▸ **Exercise brief**
Exclude the pictures, then repeat exactly each line from the one containing "Instruction: Open the" to the final line of the records that follow.
________
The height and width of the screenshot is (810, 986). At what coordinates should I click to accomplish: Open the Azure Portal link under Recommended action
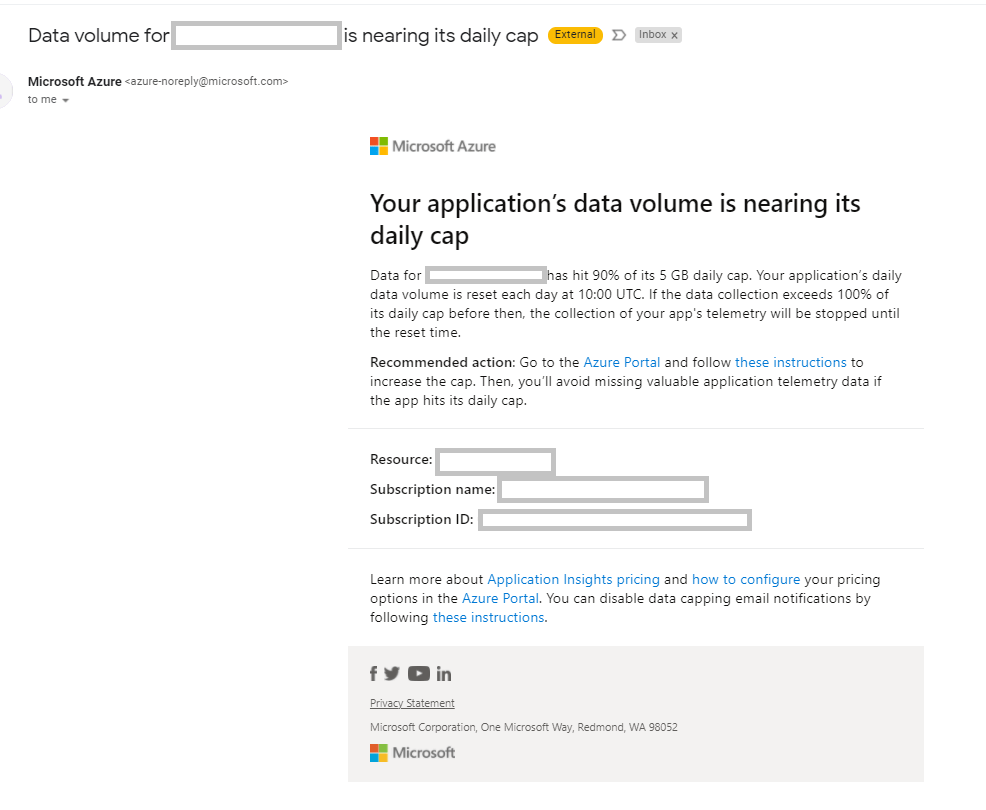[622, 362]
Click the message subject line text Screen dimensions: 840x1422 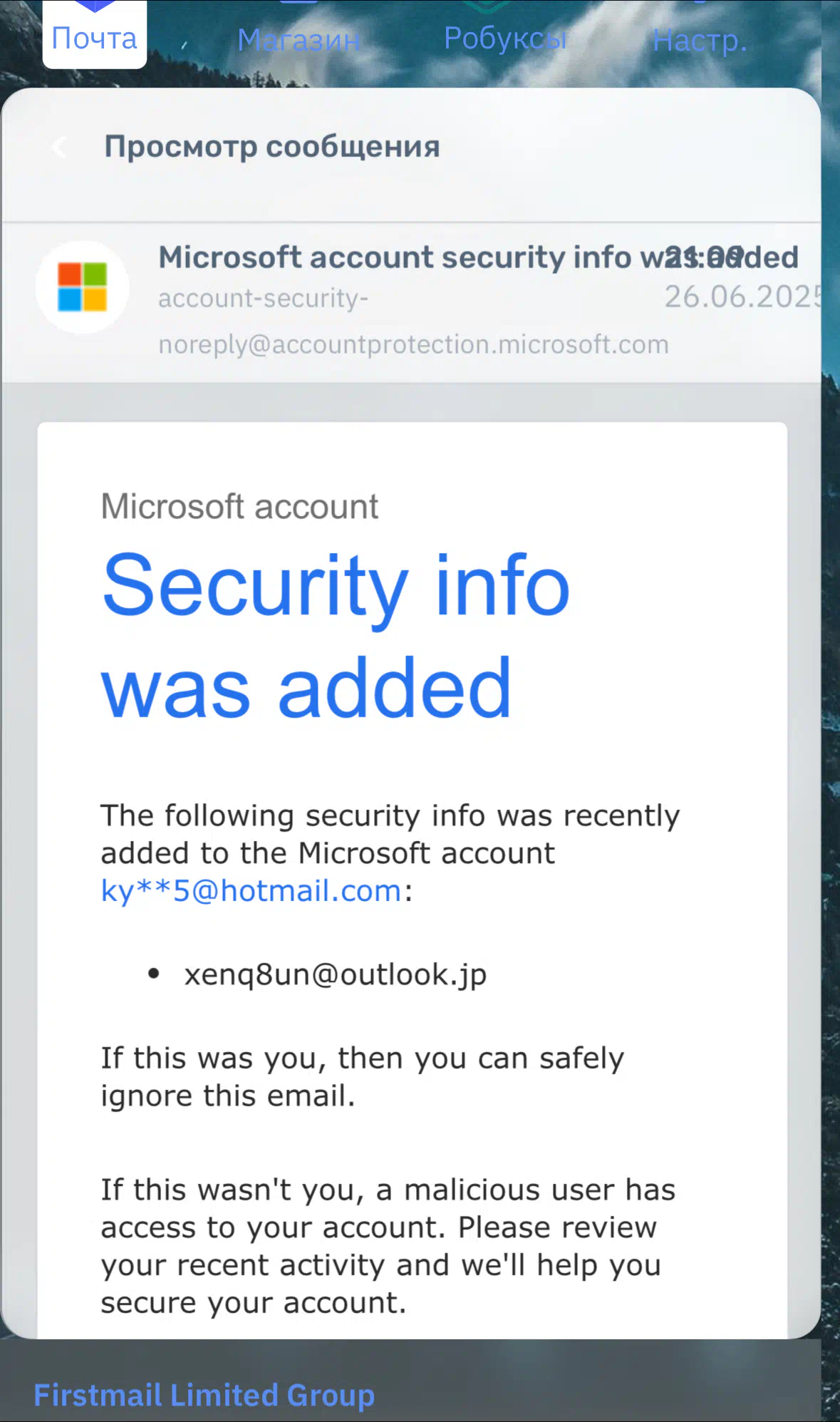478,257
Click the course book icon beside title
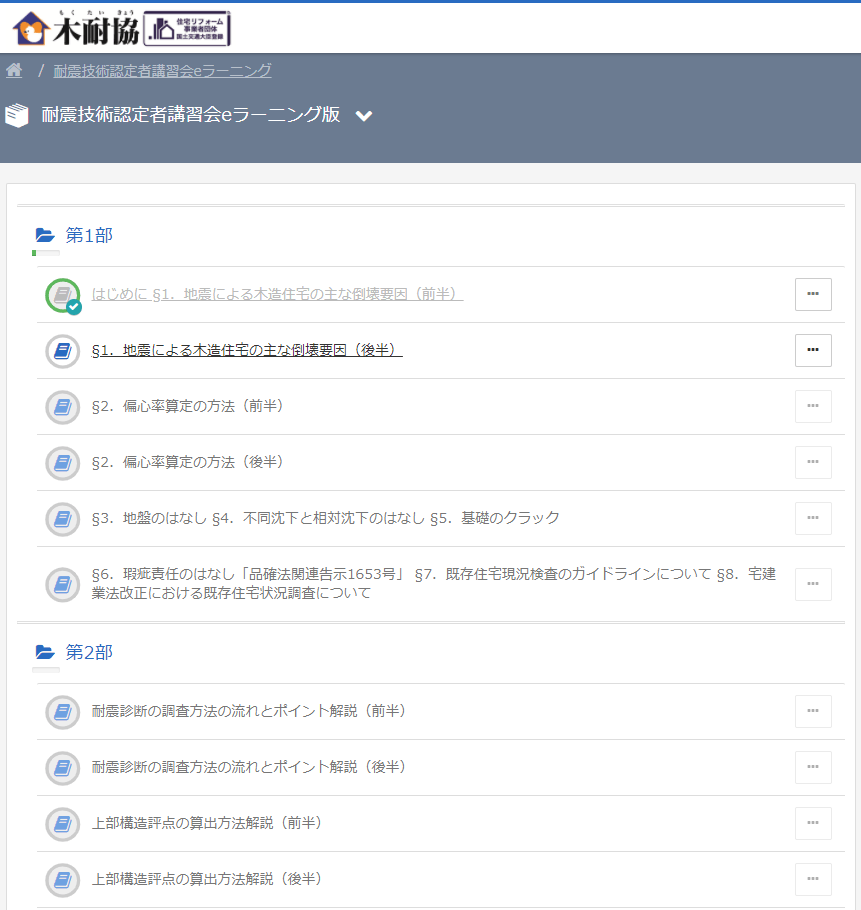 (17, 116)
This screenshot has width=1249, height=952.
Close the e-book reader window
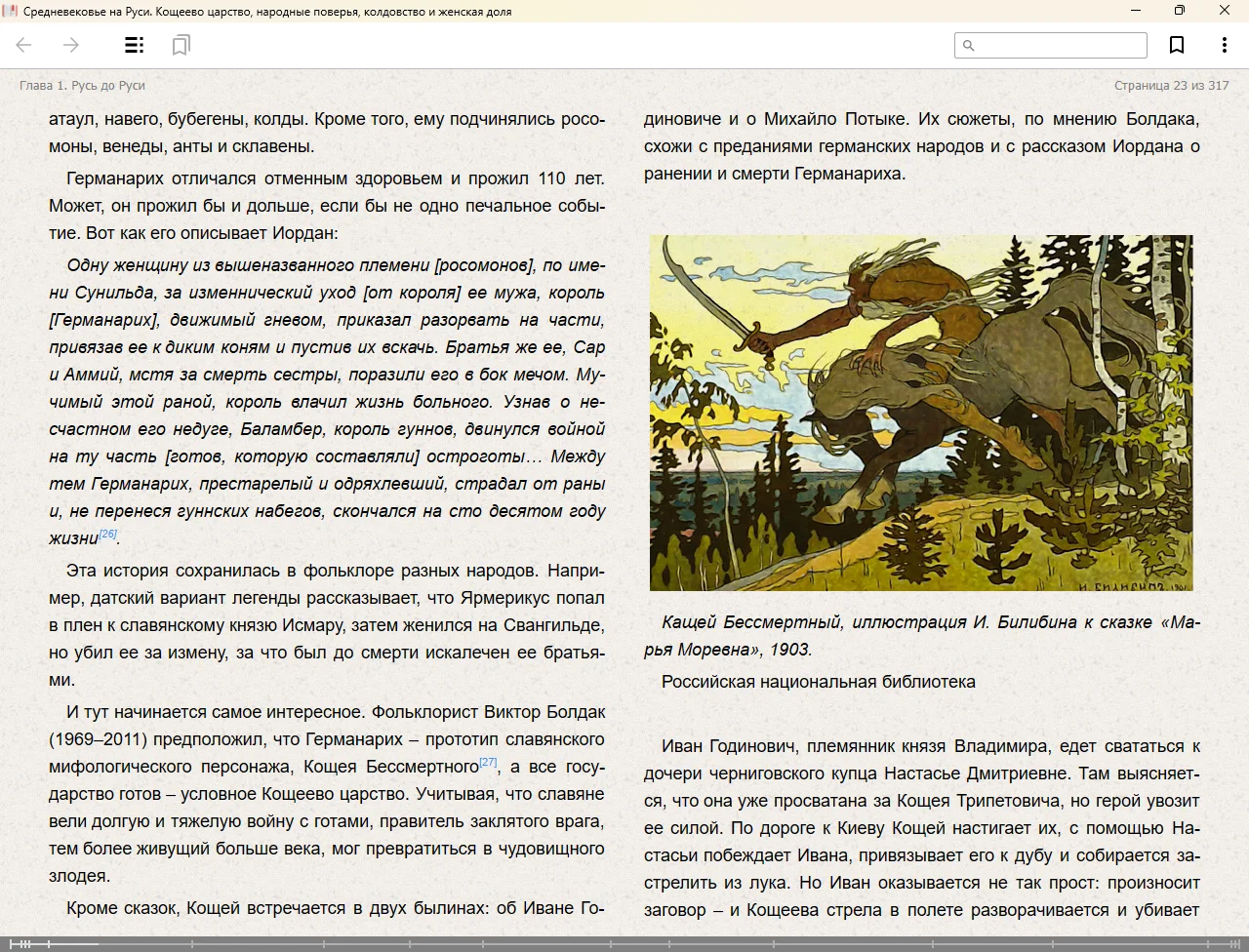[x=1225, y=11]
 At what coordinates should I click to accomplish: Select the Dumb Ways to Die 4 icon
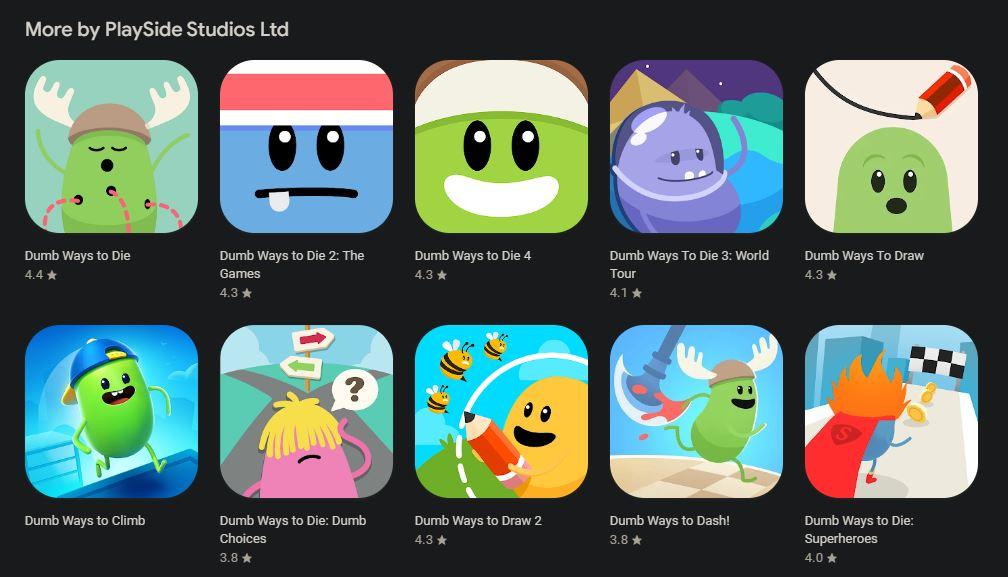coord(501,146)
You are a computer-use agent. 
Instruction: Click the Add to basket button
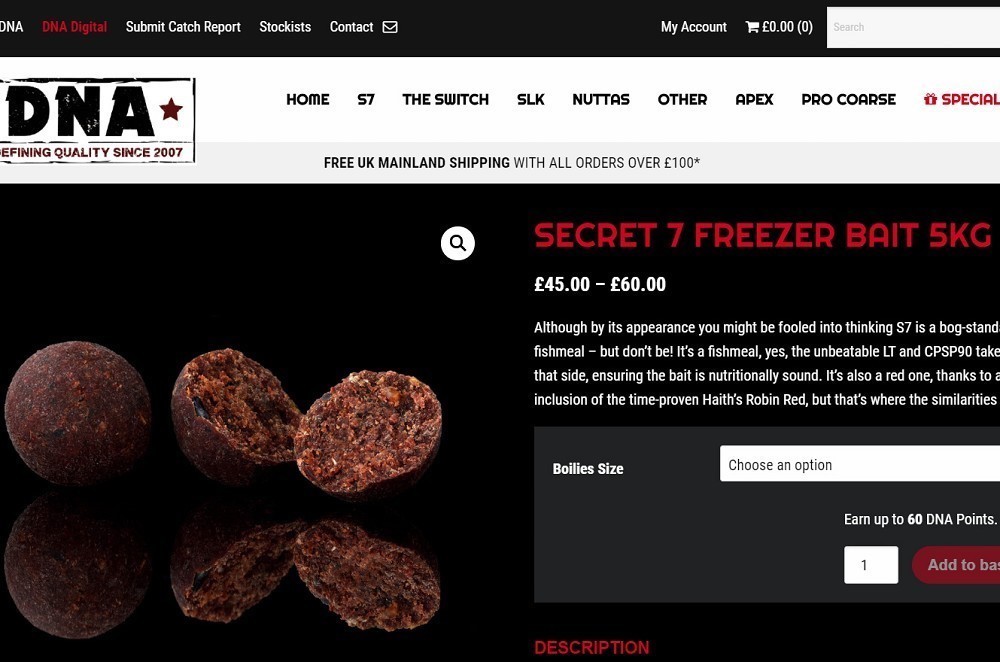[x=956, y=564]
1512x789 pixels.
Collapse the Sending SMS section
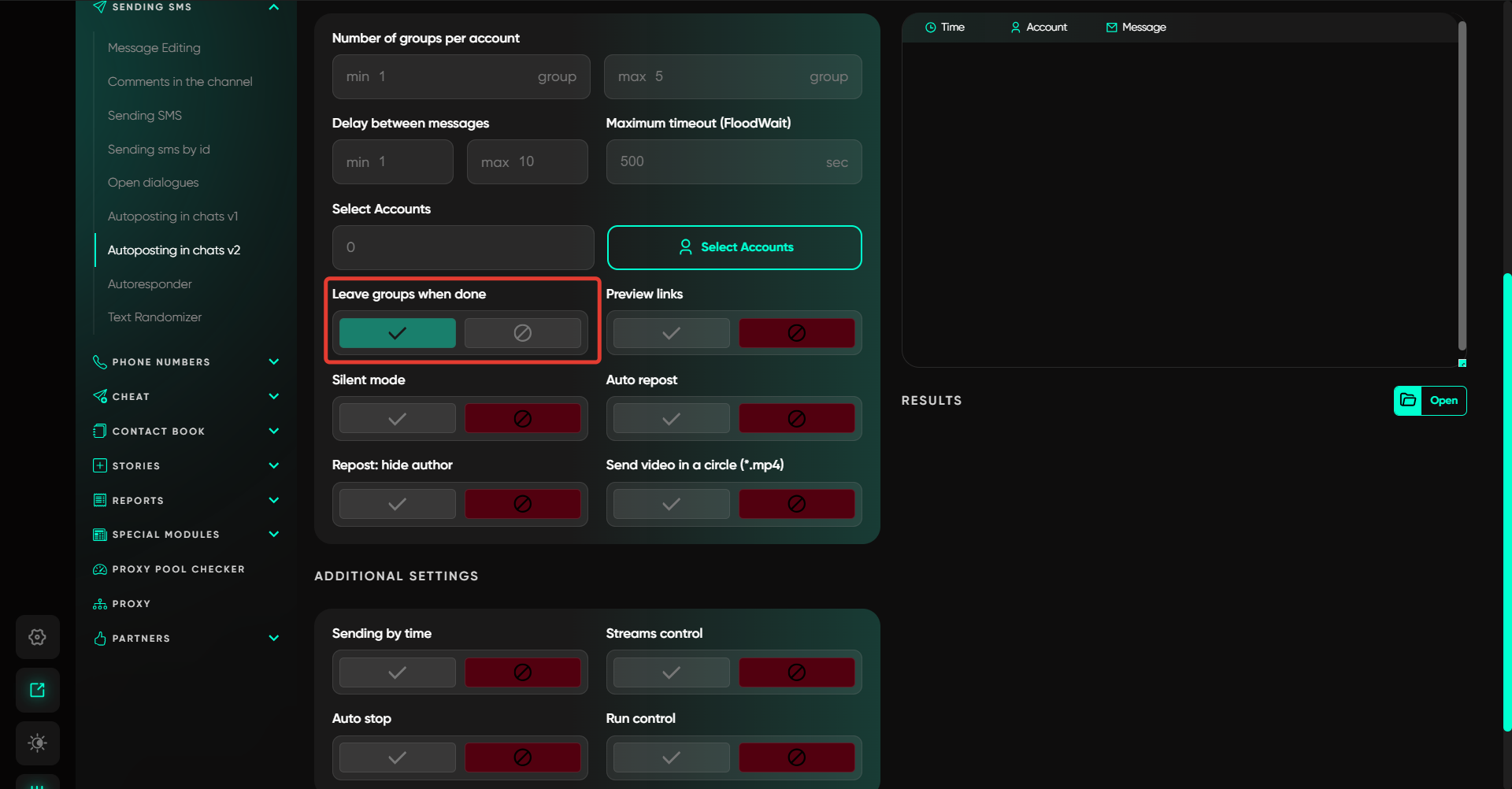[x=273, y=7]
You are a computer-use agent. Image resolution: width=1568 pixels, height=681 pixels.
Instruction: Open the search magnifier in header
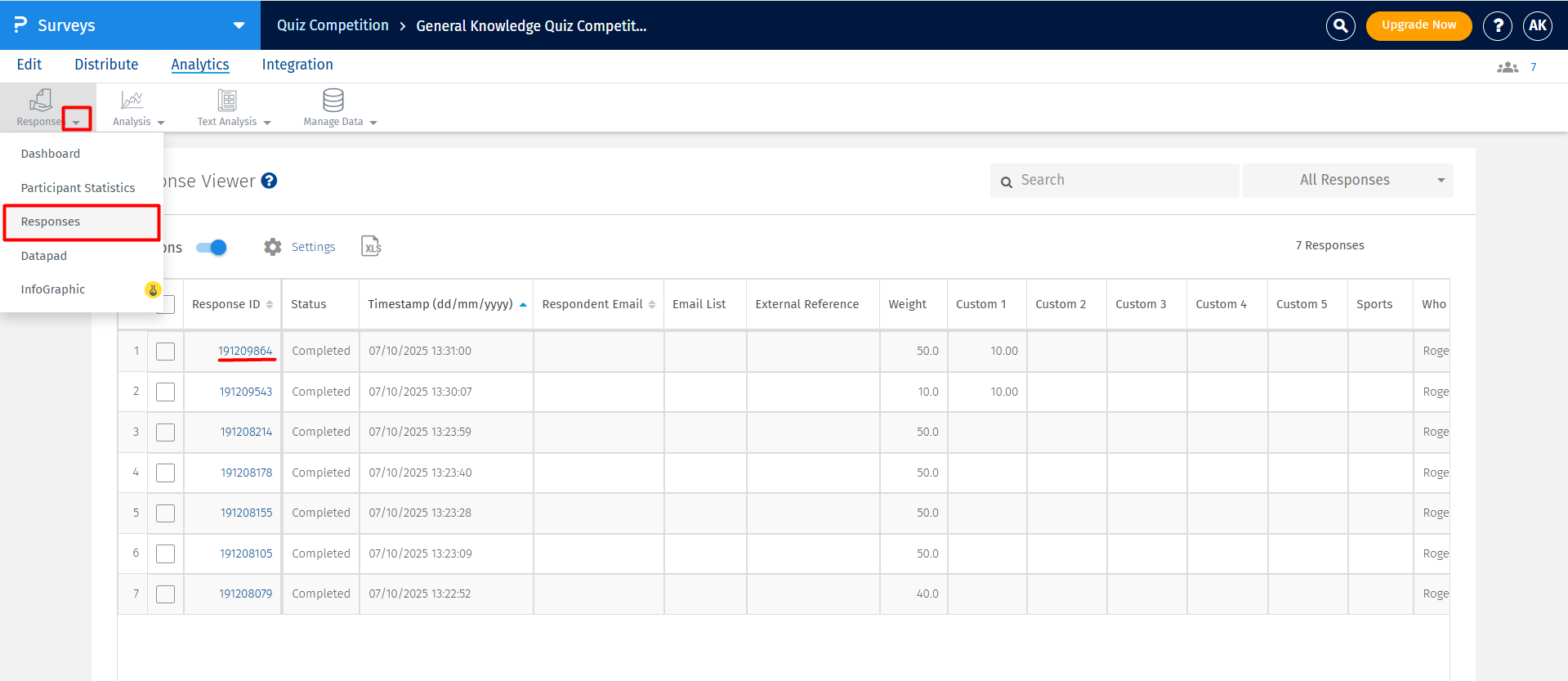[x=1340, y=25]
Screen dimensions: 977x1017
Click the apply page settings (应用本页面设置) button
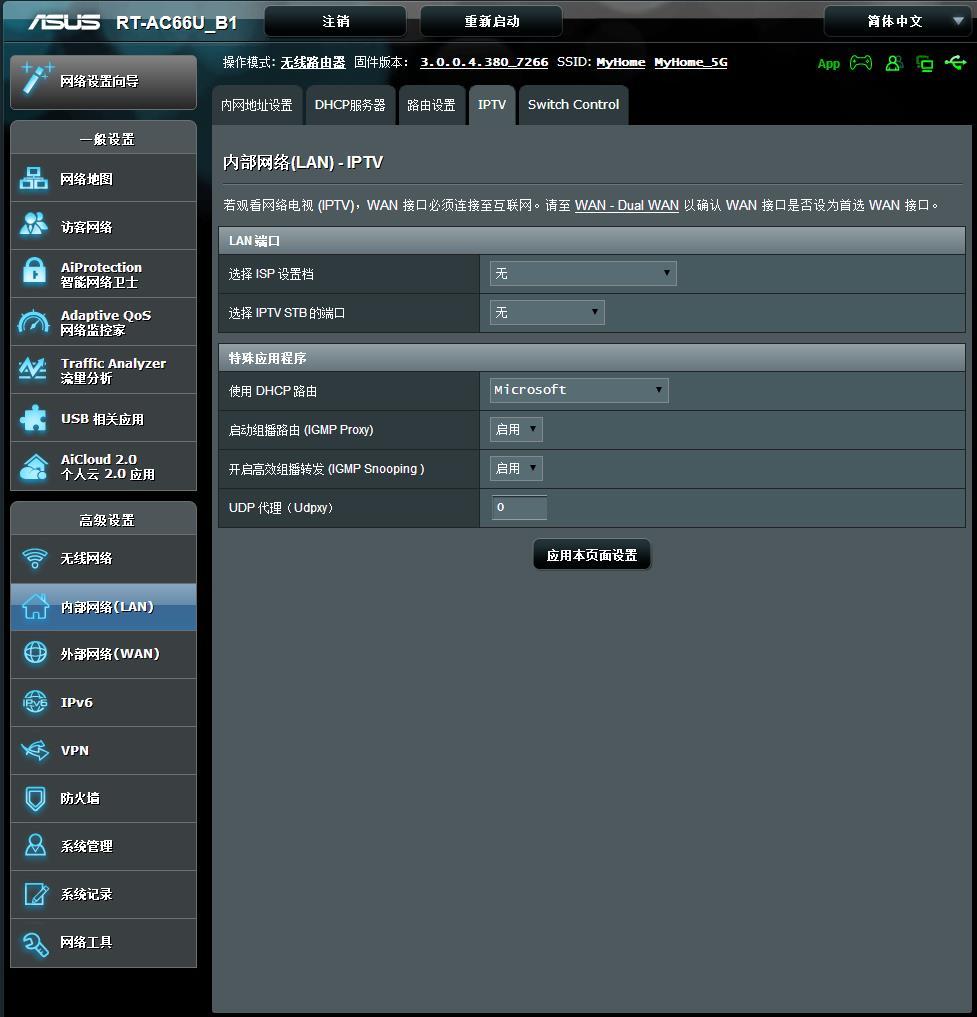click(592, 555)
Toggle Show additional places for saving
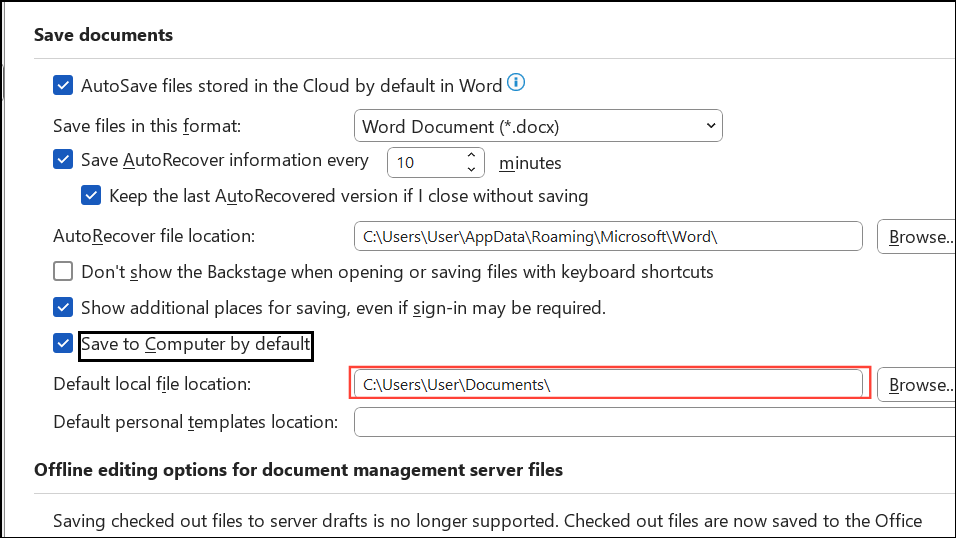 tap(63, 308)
________
▸ **Written response**
Instruction: Open the search magnifier in header
[x=1340, y=25]
Screen dimensions: 977x1017
Click the apply page settings (应用本页面设置) button
click(592, 555)
Toggle Show additional places for saving
 tap(63, 308)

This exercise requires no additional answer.